It’s definitely nice to see that claymation films are still a thing. When you think of claymation, you think of Nick Park and the Wallace & Gromit series and now he is back, along with a great cast and a prehistoric setting that is surely ripe for comedy.
Synopsis: Set at the dawn of time, when prehistoric creatures roamed the Earth, EARLY MAN tells the story of courageous caveman hero Dug and his best friend Hognob as they unite his tribe against a mighty enemy to save their home. (eOne Films)
Starring: Eddie Redmayne, Tom Hiddleston, and Maisie Williams
Writers: Mark Burton and James Higginson
Director: Nick Park
Rating: PG (Canada/United States)
Running Time: 89mins
For showtimes and more, check out Early Man on movietimes.com.

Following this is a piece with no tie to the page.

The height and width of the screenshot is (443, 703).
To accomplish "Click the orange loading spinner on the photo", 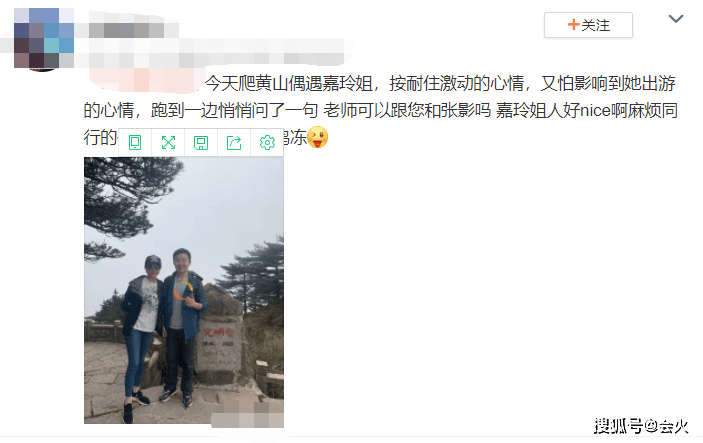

You probably have seen this story before more or less but there’s just something about seeing it played out as stop-motion claymation that somehow makes it feel different. Underdog stories have existed throughout the history of film and this was still the case here. After a tribe of cavemen have their valley plundered by the greedy Lord Nooth (Hiddleston), it is up to the courageous Dug (Redmayne) to rally his fellow tribe to get it back though this will be easier said than done.
Dug’s tribe of primitive cavemen (and women) were exactly that which made them fun to watch with plenty of surprisingly funny moments and some silly creatures along the way, including a pig named Hognob (Nick Park) and a comically large duck just to name a few. They were a simple group, satisfied with their way of life for several generations. Their lives were disturbed once the technologically advanced Nooth arrived to plunder bronze from their precious valley.

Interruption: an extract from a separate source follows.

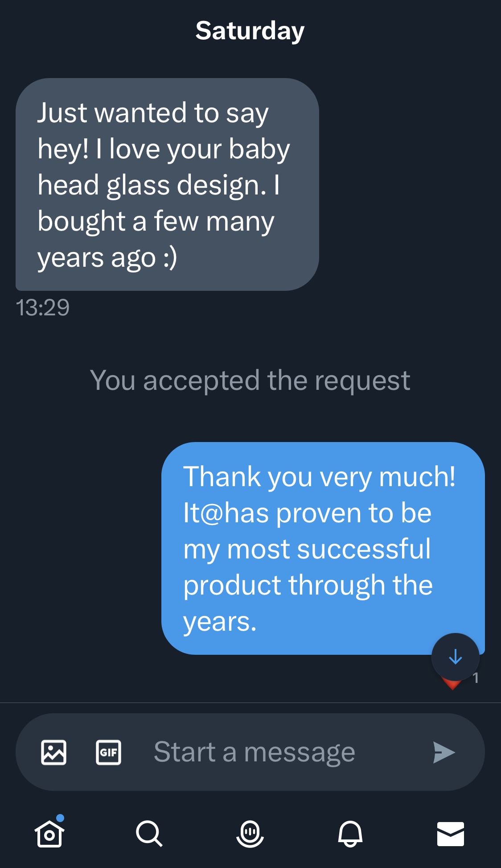The image size is (501, 868).
Task: Tap the "Thank you very much!" line
Action: coord(319,477)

The contrast between the primitive Dug and the advanced society behind Nooth was interesting and could have been one of the biggest selling points but it didn’t go nearly far enough with it. Despite this, it led to Dug meeting a shop stall owner with higher aspirations named Goona (Williams). The story kind of introduced a romantic relationship between Dug and Goona, however, it didn’t go far enough with this either to make it mean anything more.
The film could also be considered a sports film as soccer (or football) played a large role in the story. The only way in which Dug’s tribe could get their valley back was if they could beat Nooth’s soccer team. Dug’s tribe of cavemen obviously weren’t soccer players so having to take on Nooth’s champions seemed like an insurmountable undertaking for anyone, let alone a caveman. With Goona at his side, they had to train the other cavemen in time for their big game. This played out like any other sports film, however, the caveman aspect set it apart and was compelling to watch, even with the inevitable outcome, being a kids film.
With most animated films relying on CGI, stop-motion films let alone claymation films have been few and far between. Putting a film like this together is hard work for sure therefore the work from the animators here should be commended, especially since most scenes featured several characters on screen at once. The soccer game sequences, including the crowd shots, were exciting to watch.
The voice acting was solid across the board and did the best it could have done with the story. The characters may not be memorable but all the actors contributed with solid efforts. Redmayne’s Dug was a likable enough main character thanks to his quirky voice. Williams’ Goona was charming. The most memorable character will surely be Hiddleston’s Nooth. Hiddleston’s french accented villain was often funnier than not, allowing him to steal a fair share of scenes.
Overall, this was an entertaining animated film with a solid underdog story and plenty of funny moments along the way including the performance of Tom Hiddleston as the film’s over the top villain. While it may not be the most memorable film, it’s definitely still worth the watch.